--- Goal of the exercise ---
Would you retype the lines from the one that holds "Open the earnings marker near June" to the final line of the entries below, both ends included and exactly as written, but without pictures?

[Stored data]
- - -
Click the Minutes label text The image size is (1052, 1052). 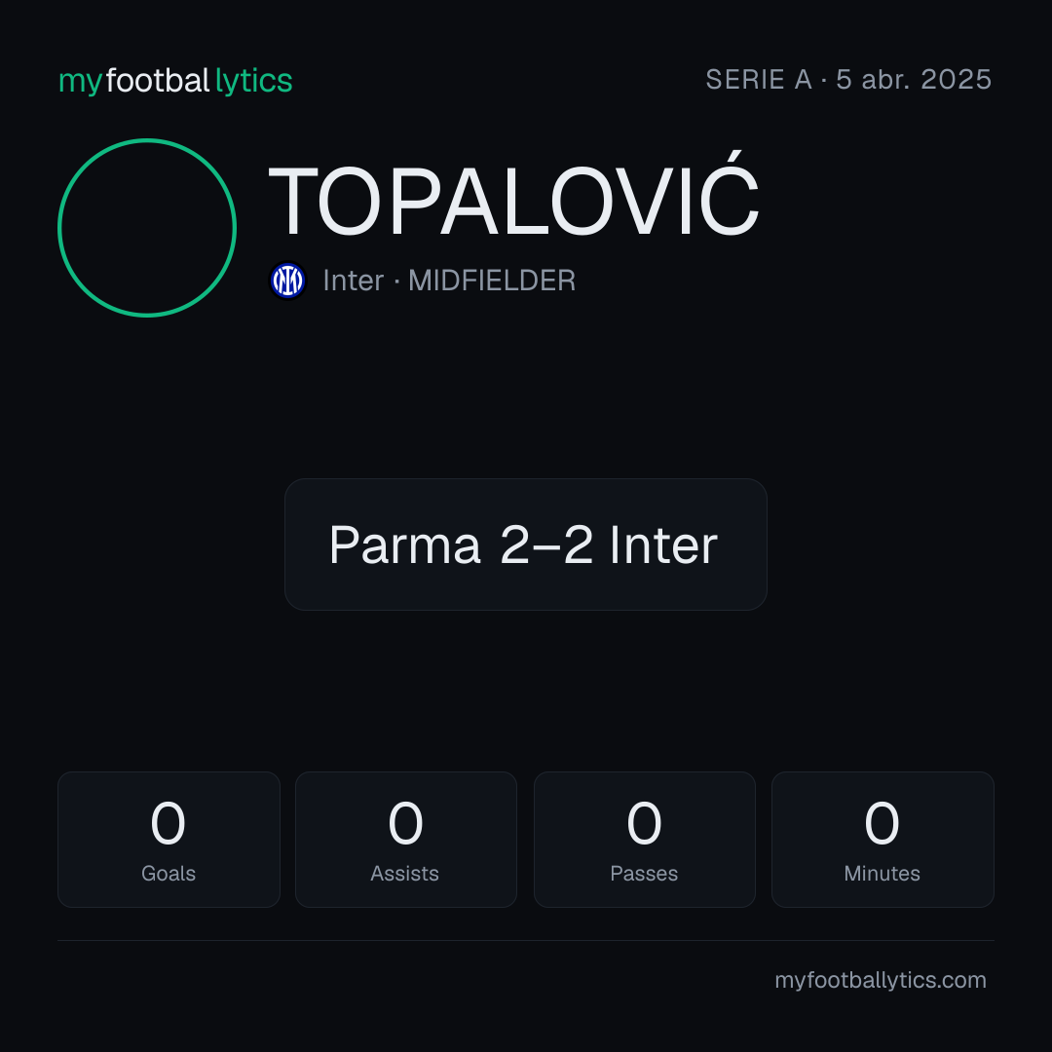coord(883,874)
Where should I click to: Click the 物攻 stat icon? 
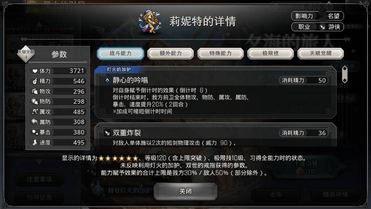(x=35, y=91)
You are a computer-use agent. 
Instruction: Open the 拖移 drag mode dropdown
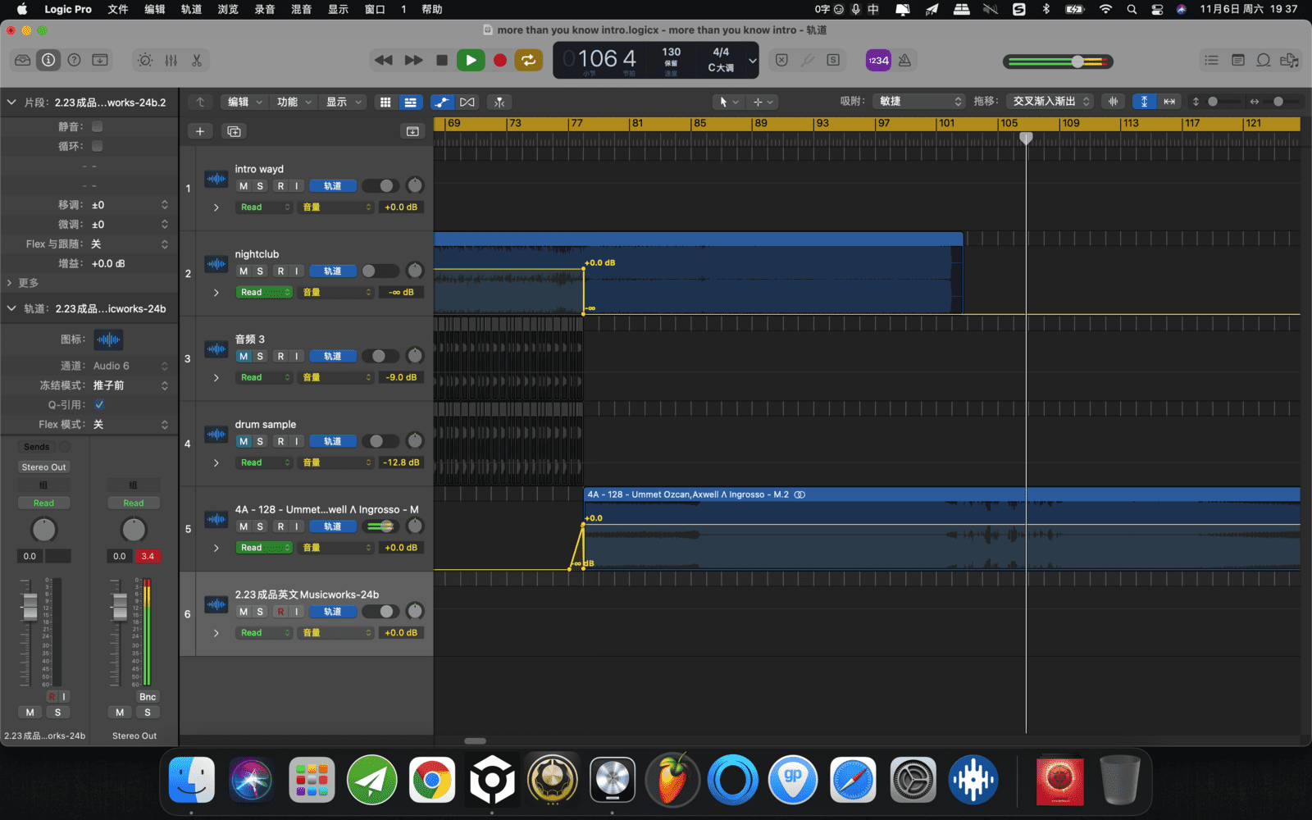(x=1051, y=102)
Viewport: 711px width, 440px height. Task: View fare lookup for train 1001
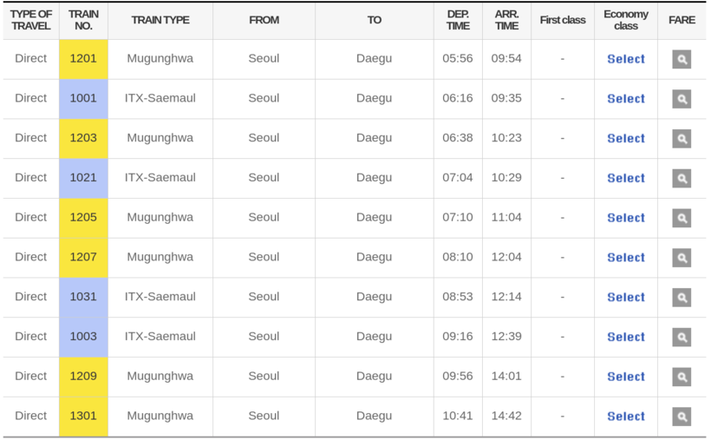click(682, 99)
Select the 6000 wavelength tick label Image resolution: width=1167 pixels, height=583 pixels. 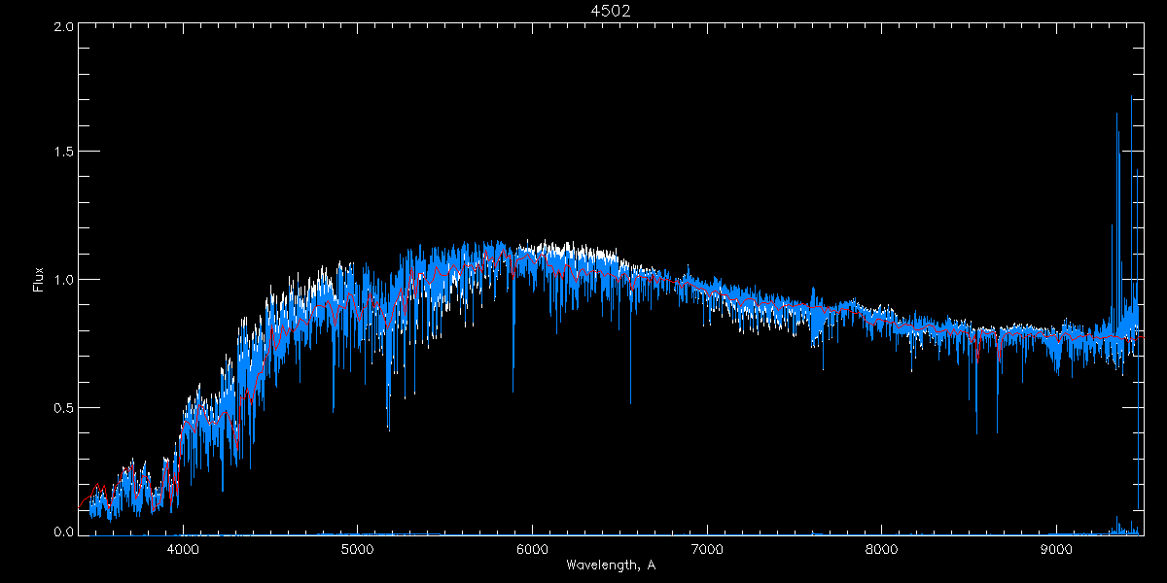coord(532,549)
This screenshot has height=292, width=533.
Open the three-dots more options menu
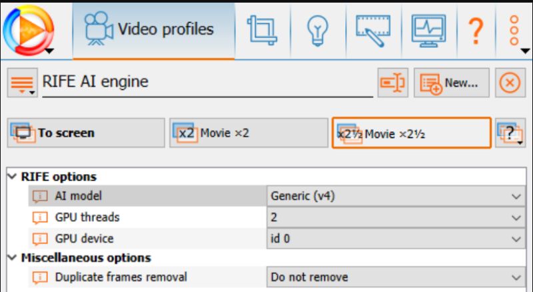(x=515, y=30)
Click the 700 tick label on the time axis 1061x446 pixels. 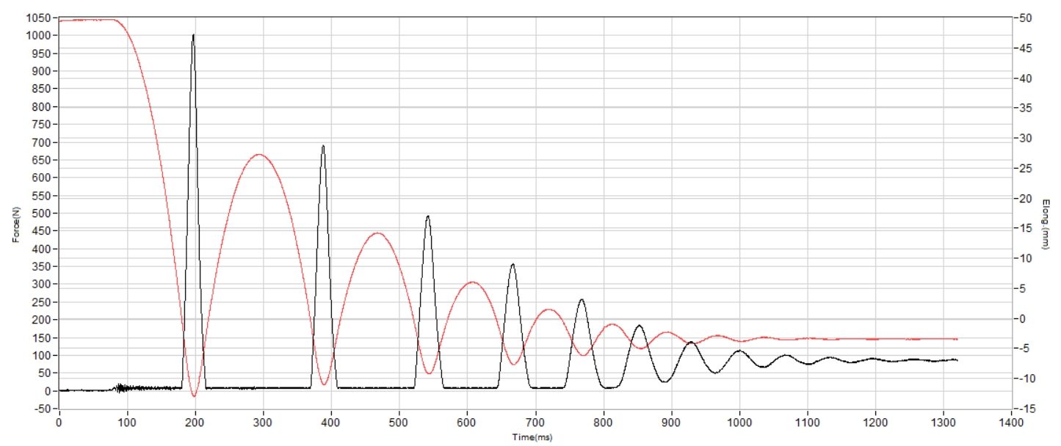535,423
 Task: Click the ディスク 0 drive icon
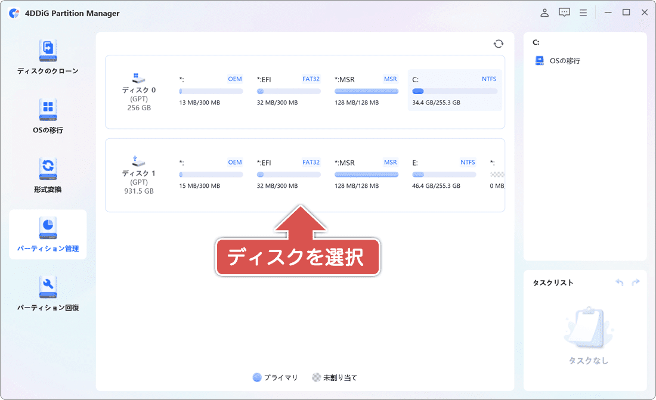(x=139, y=78)
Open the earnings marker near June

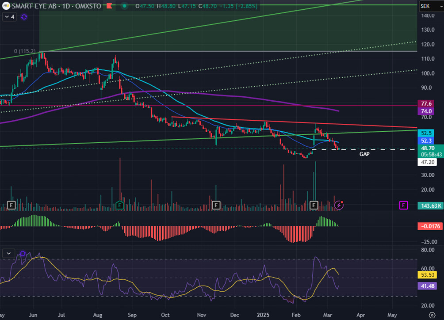(x=11, y=205)
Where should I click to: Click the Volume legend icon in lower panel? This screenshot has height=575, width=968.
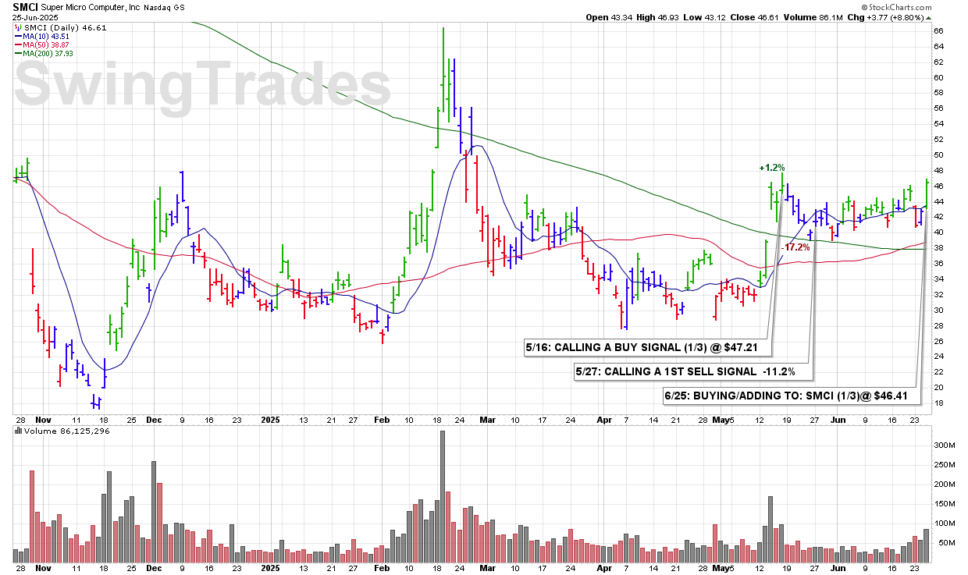(x=18, y=431)
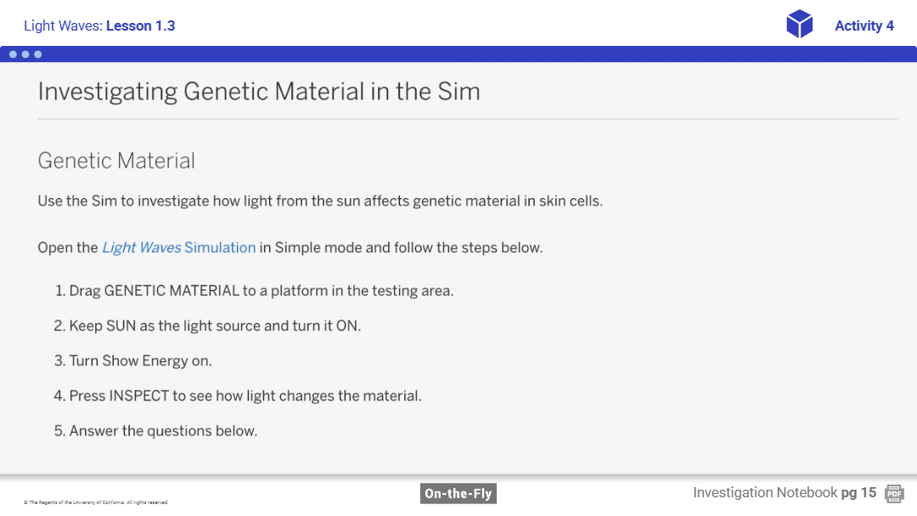Click the sentence starting Use the Sim to investigate
The image size is (917, 516).
click(320, 201)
- - -
--- Answer section ---
Open the earnings marker near June

(x=11, y=205)
Where should I click to: Click the Volume legend icon in lower panel? This screenshot has height=575, width=968.
(x=18, y=431)
Click the sentence starting Use the Sim to investigate
The image size is (917, 516).
click(320, 201)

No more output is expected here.